Cortisone therapy for sudden hearing loss

Introduction

The reason for a hearing loss is often not known. Many different treatment strategies have been tried in the past decades. So far, no therapy has a scientifically proven advantage over the other therapies.

The assumption that sudden deafness is caused by an inflammatory process led to the development of cortisone therapy in the 1970s. Glucocorticoid therapy (cortisone) was introduced in the USA at that time and has since established itself in the treatment of sudden deafness. Here, the glucocorticoids are administered as an infusion or in tablet form.

Indications for a therapy with cortisone for sudden deafness

A sudden hearing loss can occur quite spontaneously. Suddenly the hearing experience is very dull, as if you were under an invisible bell. A noise in the ear or, in extreme cases, severe dizziness can also occur.

Since the sudden hearing loss can be caused by a variety of factors, treatment is difficult. Both disturbances of the blood circulation, bleeding, inflammatory processes or infections are discussed as causes. None of the causes is really proven.

The indication for a cortisone therapy is an inflammatory process in connection with a sudden loss of hearing. Swelling, which can cause sudden deafness, is also reduced with cortisone. However, since a sudden hearing loss disappears by itself in about half of the cases, it is often recommended to wait and see.

In very severe and acute cases of sudden deafness, however, treatment should be given soon. If there is no improvement by waiting, a high-dose cortisone therapy is applied according to the guidelines. If there is no improvement after treatment with cortisone tablets or infusions, cortisone can also be injected directly into the middle ear.

Effect of cortisone in sudden deafness

The glucocorticoids that are administered are similar to the human hormone cortisol. More precisely, drugs containing cortisone are taken and converted to cortisol in the liver. Cortisol is normally formed in the adrenal cortex and has various effects on the human organism.

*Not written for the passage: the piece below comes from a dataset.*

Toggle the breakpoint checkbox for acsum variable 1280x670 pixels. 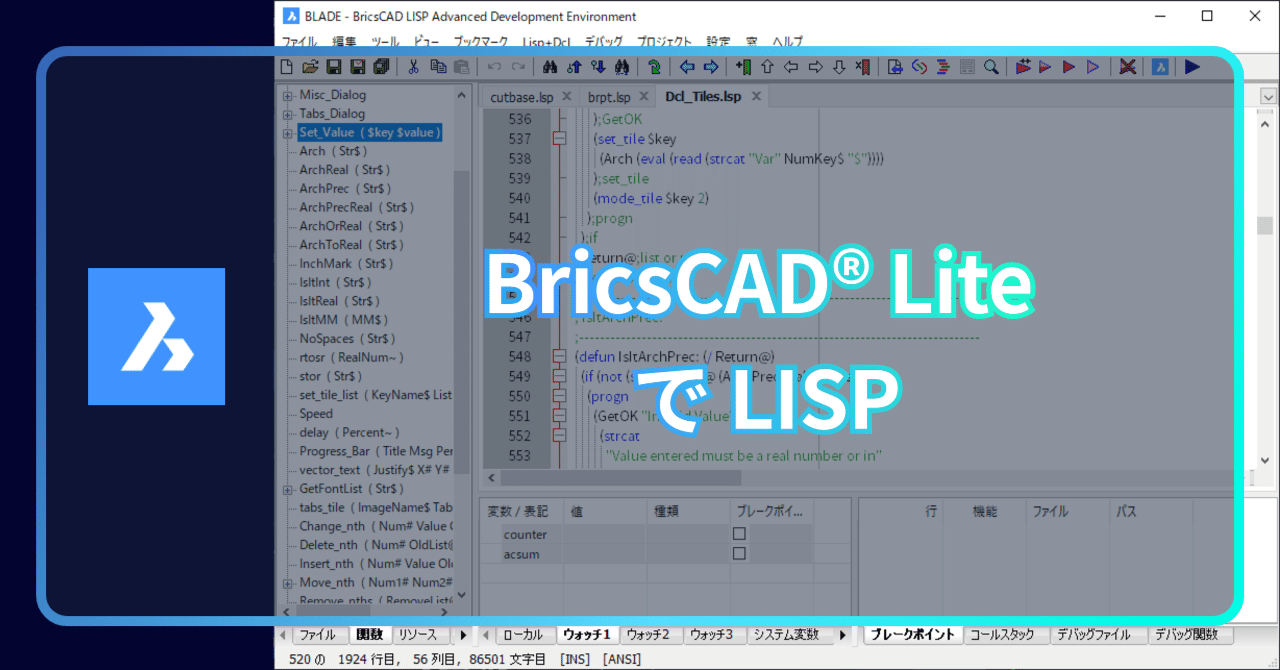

It can be regarded as a stress hormone, which acts similarly to the catecholamines adrenaline and noradrenaline. On the one hand, cortisol has effects on the carbohydrate and fat metabolism. Sugar is produced more often and fat tissue is broken down more strongly.

In addition, cortisol has an anti-inflammatory and immunosuppressive effect. This means that the immune system is suppressed and the activity of the white blood cells (leukocytes) is reduced. This reduced immune response can be used to treat inflammations that are not caused by bacteria.

For example, in autoimmune diseases (diseases in which the immune system attacks cells of the own body) the immune system is suppressed to such an extent that the symptoms decrease. The same principle applies to the treatment of acute hearing loss. It is assumed that an inflammation in the ear triggers the acute hearing loss. Glucocorticoids such as prednisolone are administered in an attempt to suppress the inflammation. Once the inflammation has disappeared, the hearing loss should also decrease.